Click the star to add/remove an item to/from your individual schedule.
You need to be logged in to avail of this functionality.

Accepted Paper:

Reconsidering Yoshida Shôin through his Memory Landscape  
Constantine Vaporis (University of Maryland, Baltimore County)

Paper short abstract:

This paper reconsiders the historical legacy of Yoshida Shôin (1830-59), the controversial imperial loyalist and Chôshû domain samurai, primarily through an examination of the sites or realms of memory—e.g., the monuments, graves, statues, shrines—that comprise his memory landscape.

Paper long abstract:

Was he the "spiritual father" and a "martyred prophet" of the Meiji Restoration or a not-so-great xenophobic terrorist who failed in most everything he did during his short life? Opinion about Chôshû domain samurai Yoshida Shôin (1830-59) can be quite divided, but the former interpretation certainly has been dominant in historical and popular discourses since the late-nineteenth century. In fact, just a little more than two decades after the Restoration, Shôin's reputation had already crossed the sea, as immortalized in Robert Louis Stevenson's biographical collection of notable figures, Familiar Studies of Men and Books (1895). In Japan, Shôin's status was elevated by numerous Meiji-period figures such as Tokutomi Sohô and Inoue Tetsujirô, for whom he was a republican revolutionary and pivotal figure in the development of bushido ideology, respectively. However, his reputation in Japan was sealed largely through the efforts of the Meiji government—induction into Yasukuni Shrine (1888), the awarding of honorary court title (Senior Fourth Rank, 1889), the construction of statues of Yoshida and other forms of commemoration. Those efforts continued during the 1930s and first half of the 1940s, as Shôin the imperial loyalist was thrust into a prominent position in moral education and training, for soldiers and schoolchildren alike.

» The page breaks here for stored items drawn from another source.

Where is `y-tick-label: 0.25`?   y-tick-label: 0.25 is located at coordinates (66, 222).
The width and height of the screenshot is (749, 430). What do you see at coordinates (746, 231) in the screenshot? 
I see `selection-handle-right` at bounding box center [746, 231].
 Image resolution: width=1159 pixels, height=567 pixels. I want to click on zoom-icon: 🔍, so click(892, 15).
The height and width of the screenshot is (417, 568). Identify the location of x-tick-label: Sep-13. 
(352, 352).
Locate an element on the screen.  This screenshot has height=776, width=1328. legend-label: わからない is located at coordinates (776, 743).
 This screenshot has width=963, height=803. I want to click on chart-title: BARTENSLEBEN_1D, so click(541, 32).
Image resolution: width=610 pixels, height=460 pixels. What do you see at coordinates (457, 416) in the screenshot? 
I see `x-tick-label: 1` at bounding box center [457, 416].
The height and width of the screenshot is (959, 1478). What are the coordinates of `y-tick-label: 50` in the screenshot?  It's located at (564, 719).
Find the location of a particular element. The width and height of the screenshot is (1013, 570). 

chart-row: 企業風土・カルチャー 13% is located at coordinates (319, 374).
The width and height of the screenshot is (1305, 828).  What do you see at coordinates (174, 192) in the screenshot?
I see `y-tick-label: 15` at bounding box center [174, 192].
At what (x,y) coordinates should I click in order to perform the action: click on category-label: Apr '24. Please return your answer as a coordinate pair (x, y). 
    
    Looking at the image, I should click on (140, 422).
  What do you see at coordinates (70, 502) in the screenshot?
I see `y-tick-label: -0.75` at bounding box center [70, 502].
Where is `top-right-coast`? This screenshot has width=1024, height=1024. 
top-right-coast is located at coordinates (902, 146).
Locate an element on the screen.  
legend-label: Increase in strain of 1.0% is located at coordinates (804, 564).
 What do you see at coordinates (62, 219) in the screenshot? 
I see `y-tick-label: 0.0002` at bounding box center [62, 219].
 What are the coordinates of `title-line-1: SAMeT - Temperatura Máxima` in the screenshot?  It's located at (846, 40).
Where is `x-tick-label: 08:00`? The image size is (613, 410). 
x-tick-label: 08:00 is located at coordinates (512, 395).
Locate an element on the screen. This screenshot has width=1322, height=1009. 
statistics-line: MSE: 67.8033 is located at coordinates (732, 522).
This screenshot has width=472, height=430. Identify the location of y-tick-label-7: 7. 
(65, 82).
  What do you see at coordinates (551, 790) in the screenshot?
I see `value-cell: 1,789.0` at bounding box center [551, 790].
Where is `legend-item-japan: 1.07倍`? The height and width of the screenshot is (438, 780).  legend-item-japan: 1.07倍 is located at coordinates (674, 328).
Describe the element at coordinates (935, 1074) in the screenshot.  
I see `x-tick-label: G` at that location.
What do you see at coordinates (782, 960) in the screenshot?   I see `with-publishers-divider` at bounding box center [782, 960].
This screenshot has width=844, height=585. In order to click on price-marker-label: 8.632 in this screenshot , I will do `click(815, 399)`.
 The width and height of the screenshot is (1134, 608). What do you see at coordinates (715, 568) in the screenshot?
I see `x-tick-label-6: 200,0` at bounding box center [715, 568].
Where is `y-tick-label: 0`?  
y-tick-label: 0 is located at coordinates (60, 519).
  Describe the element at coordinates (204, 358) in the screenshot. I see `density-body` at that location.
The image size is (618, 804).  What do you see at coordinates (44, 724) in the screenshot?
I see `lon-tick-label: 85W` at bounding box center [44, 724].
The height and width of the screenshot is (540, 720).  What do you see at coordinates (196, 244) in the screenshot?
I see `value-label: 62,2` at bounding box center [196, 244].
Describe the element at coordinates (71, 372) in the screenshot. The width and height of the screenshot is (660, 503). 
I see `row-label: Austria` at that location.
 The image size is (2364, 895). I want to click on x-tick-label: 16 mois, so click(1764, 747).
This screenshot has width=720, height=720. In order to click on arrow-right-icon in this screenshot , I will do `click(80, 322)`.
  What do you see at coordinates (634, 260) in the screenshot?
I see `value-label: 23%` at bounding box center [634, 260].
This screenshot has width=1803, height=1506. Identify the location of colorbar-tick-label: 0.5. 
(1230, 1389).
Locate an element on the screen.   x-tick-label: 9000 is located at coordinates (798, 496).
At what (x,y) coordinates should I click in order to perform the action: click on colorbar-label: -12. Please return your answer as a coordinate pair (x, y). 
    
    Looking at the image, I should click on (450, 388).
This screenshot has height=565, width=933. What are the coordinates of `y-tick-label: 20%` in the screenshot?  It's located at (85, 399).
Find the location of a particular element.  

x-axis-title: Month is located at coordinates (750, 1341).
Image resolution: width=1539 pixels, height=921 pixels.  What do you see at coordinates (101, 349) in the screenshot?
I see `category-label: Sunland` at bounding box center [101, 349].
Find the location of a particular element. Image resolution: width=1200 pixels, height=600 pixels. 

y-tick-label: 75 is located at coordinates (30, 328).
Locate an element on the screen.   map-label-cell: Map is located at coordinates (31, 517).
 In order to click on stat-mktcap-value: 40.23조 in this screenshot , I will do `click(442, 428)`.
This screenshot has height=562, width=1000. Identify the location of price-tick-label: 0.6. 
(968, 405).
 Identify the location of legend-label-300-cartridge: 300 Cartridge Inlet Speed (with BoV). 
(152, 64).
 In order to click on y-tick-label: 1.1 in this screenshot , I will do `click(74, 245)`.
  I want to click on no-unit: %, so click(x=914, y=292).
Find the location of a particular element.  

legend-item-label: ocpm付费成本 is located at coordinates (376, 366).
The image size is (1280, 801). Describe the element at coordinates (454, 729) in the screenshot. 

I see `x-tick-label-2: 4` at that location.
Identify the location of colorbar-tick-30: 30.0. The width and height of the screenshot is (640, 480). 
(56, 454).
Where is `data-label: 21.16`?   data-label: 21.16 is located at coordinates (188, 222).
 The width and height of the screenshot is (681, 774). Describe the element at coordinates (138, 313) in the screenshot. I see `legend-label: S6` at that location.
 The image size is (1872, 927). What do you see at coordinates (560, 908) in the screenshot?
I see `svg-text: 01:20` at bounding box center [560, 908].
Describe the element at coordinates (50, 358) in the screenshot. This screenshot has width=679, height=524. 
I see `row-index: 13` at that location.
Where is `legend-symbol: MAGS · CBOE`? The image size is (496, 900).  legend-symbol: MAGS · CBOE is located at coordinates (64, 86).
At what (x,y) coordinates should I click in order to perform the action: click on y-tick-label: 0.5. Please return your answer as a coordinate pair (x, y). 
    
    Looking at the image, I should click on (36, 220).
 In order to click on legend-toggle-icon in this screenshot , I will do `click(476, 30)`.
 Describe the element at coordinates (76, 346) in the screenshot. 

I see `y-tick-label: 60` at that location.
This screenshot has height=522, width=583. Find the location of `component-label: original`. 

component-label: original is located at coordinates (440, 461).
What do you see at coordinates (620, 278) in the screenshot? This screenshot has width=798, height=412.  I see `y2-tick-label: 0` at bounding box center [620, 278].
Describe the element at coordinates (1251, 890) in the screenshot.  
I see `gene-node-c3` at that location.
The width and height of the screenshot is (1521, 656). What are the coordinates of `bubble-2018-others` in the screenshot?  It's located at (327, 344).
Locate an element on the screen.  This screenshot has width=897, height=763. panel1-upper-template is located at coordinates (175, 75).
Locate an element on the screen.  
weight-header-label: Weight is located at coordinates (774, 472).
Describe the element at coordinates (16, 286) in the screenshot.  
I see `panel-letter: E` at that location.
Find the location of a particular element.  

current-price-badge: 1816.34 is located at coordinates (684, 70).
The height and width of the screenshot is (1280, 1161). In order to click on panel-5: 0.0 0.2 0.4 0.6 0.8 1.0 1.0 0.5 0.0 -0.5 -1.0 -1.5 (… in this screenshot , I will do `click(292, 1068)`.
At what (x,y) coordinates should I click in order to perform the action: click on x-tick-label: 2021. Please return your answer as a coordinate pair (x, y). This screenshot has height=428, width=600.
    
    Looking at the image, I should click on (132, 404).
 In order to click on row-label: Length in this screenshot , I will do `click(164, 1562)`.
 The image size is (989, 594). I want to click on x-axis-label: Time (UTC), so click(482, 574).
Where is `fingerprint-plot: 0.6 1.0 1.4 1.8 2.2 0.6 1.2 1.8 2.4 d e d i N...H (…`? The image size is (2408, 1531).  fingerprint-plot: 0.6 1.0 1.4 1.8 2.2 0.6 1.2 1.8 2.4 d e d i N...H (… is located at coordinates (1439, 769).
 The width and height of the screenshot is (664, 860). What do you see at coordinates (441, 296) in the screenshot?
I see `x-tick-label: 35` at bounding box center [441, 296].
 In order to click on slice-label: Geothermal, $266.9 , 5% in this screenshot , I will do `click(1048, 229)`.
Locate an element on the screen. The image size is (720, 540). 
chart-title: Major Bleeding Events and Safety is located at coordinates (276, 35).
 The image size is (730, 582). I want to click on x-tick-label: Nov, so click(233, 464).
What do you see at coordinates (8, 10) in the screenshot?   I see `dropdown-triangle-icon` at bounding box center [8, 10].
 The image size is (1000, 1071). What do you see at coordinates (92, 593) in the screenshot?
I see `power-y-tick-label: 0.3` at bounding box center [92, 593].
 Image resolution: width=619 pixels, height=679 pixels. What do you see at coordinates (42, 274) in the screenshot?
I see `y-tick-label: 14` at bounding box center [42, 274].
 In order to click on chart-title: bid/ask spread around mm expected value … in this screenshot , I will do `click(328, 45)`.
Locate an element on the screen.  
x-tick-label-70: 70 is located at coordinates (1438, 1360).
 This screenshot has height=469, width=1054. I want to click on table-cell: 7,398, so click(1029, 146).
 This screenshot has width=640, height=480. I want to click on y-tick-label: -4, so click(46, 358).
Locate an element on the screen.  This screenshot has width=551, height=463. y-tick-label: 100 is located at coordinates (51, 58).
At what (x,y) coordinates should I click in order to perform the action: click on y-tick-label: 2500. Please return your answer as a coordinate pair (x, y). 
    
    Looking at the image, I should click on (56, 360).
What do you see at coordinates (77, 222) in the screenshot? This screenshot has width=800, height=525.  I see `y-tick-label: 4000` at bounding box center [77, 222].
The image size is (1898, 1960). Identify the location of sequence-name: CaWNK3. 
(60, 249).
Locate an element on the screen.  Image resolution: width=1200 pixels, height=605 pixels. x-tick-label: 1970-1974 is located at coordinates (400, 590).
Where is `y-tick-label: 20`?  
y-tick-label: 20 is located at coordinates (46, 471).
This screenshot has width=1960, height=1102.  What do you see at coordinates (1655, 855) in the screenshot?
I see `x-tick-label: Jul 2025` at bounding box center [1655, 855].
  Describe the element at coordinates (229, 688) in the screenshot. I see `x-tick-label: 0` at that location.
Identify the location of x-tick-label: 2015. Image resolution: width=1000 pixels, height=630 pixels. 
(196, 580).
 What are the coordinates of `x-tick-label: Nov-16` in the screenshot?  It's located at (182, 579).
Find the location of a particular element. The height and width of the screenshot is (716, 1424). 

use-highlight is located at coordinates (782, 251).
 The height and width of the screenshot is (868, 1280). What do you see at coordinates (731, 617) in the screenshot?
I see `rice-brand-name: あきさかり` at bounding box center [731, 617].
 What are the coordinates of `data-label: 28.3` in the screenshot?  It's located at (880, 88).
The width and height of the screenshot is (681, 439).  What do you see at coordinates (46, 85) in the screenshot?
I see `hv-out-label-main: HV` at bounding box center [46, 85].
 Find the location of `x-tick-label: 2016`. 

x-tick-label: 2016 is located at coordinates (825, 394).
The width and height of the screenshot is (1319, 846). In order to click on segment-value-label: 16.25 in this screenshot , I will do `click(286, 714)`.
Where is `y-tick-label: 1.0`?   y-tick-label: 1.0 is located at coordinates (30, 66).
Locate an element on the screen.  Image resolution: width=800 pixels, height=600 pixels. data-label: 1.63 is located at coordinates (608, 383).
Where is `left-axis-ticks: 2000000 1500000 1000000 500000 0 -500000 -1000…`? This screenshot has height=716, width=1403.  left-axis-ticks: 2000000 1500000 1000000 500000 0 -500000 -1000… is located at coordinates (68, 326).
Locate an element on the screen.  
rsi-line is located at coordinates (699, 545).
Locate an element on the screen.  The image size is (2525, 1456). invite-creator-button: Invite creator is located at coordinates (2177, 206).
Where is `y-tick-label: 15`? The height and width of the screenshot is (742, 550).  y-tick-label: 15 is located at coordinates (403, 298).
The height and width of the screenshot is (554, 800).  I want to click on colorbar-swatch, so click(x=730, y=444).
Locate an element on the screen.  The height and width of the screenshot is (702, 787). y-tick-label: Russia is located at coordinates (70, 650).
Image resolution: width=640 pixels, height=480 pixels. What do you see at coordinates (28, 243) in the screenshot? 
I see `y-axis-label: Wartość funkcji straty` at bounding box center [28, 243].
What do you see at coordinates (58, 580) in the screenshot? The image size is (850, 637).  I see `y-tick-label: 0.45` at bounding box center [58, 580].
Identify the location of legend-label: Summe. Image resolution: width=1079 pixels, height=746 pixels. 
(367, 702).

This paper reconsiders the historical legacy of Yoshida Shôin, primarily through an examination of the sites or realms of memory—monuments, graves, statues, shrines, and other historical sites—that comprise his memory landscape. It also considers commemorative activity such as tourist campaigns, visitation and pilgrimage to Shôin shrines in Tokyo and Hagi, as well as Shôin's treatment in popular culture, including film and textually mediated historical memory. In doing so, this paper aims to reassess Shôin's historical legacy as well as to examine the role of memory landscapes in the construction of historical memory.